■ Document excerpt
>>>

The phase-2 breakdown then groups by source label and renders each group with its event count plus the per-EVTX list. VSS-recovered events are tagged inline so the analyst can tell at a glance which logs came from a shadow copy vs which came from the live partition:
[+] Lateral movement events grouped by source (4 sources):
=> [IMAGE] HRServer_Disk0.e01 (4521 events total)
- Security.evtx (3220)
- Microsoft-Windows-TerminalServices-LocalSessionManager%4Operational.evtx (134)
- Security.evtx (1095) [VSS]
- Microsoft-Windows-TerminalServices-LocalSessionManager%4Operational.evtx (72) [VSS]
=> [TRIAGE: Cortex XDR] triages/offline_collector_output_TESTHOST01_...zip [host: TESTHOST01] (834 events total)
- Security.evtx (612)
- Microsoft-Windows-WinRM%4Operational.evtx (89)
- Microsoft-Windows-TerminalServices-LocalSessionManager%4Operational.evtx (133)
=> [TRIAGE: Velociraptor] triages/Collection-WIN-DC01-...zip [host: WIN-DC01] (4521 events total)
- Security.evtx (4380)
- Microsoft-Windows-WinRM%4Operational.evtx (141)
=> [FOLDER] D:/evidence/loose/extracted_evtx (131 events total)
- Security.evtx (120)
- Microsoft-Windows-TerminalServices-LocalSessionManager%4Operational.evtx (11)
VSS tagging is automatic. masstin detects partition_<N>_vss_<M>/ paths in the temp extraction tree and labels matching entries with a [VSS] suffix (or [VSS-0], [VSS-1] when multiple snapshots from the same image coexist). Live entries carry no annotation. Within each [IMAGE] source group, items are sorted live-first then by VSS index, so the analyst reads “what the system has now” at the top and “what masstin recovered from the snapshots” underneath as a clearly demarcated bonus section. This is exactly the forensic story that masstin’s VSS recovery feature is supposed to tell — VSS recovery is one of the most valuable features in the tool and the breakdown should surface it loudly, not bury it under identical-looking duplicate filenames.
Every event is accounted for. The analyst can read this breakdown and immediately answer questions like “how many WinRM events came from the live DC partition vs from a shadow copy vs from the Cortex XDR triage?” without having to grep the CSV.
Why ASCII tags instead of emoji
I considered using emoji for the source markers (💿 image, 🎯 triage, 📦 archive, 📁 folder) — they look great in modern terminals. But the realistic deployment scenarios for masstin include:
- Windows Server 2016/2019 conhost (default font: Consolas, no emoji glyphs) — emoji render as boxes or
?characters - PowerShell 5.1 in conhost legacy — same problem
- PowerShell ISE — broken emoji rendering
- RDP sessions to old Windows hosts — depends on remote font
- SSH from Linux/Mac to Windows servers — depends on local terminal capability
These are not edge cases. They are the majority of real DFIR engagements. An analyst on Windows Server 2019 RDP looking at a masstin run and seeing □ boxes instead of 💿 is a UX failure.

<<<

[Collected data entries]
>>>

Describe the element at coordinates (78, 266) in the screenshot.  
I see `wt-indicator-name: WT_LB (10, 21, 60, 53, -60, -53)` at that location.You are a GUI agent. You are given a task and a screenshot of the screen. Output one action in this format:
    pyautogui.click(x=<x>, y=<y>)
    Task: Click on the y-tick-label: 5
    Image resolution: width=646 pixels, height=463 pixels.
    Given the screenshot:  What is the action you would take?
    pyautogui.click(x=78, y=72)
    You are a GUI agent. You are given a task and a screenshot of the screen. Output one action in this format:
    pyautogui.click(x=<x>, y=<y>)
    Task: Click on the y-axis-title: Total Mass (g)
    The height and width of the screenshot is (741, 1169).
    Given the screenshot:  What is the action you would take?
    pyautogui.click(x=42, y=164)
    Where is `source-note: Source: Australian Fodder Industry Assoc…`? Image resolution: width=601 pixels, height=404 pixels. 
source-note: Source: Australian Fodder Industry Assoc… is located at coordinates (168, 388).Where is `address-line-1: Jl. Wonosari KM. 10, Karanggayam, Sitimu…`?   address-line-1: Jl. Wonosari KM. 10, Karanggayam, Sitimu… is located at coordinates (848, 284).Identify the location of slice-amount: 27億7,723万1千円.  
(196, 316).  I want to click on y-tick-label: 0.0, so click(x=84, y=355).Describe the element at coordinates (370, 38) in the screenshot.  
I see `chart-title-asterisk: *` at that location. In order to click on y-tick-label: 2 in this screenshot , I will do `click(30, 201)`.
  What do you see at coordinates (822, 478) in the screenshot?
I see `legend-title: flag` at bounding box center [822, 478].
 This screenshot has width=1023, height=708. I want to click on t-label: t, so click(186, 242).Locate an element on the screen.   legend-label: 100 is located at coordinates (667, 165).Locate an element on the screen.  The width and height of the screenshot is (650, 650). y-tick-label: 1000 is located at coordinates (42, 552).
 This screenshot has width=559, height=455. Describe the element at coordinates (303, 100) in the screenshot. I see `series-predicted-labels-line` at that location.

<<<

■ Activity list
1) Can you quote the masstin text word for word, from "- Security.evtx (612)" through "- Security.evtx (120)"?
2) Can you condense the paragraph in the masstin text that begins "VSS tagging is automatic" into a short bulleted list that keeps its main facts?

■ Responses per task
1)
- Security.evtx (612)
- Microsoft-Windows-WinRM%4Operational.evtx (89)
- Microsoft-Windows-TerminalServices-LocalSessionManager%4Operational.evtx (133)
=> [TRIAGE: Velociraptor] triages/Collection-WIN-DC01-...zip [host: WIN-DC01] (4521 events total)
- Security.evtx (4380)
- Microsoft-Windows-WinRM%4Operational.evtx (141)
=> [FOLDER] D:/evidence/loose/extracted_evtx (131 events total)
- Security.evtx (120)

2)
- VSS tagging happens automatically.
- masstin detects partition_<N>_vss_<M>/ paths in the temp extraction tree and adds a [VSS] suffix to matching entries, or [VSS-0], [VSS-1] when several snapshots from the same image coexist.
- Live entries have no annotation.
- In each [IMAGE] source group, items are sorted live-first, then by VSS index. The current system state appears at the top and snapshot-recovered data appears below as a distinct bonus section.
- VSS recovery is one of the tool's most valuable features, so the breakdown should make it prominent instead of hiding it among duplicate-looking filenames.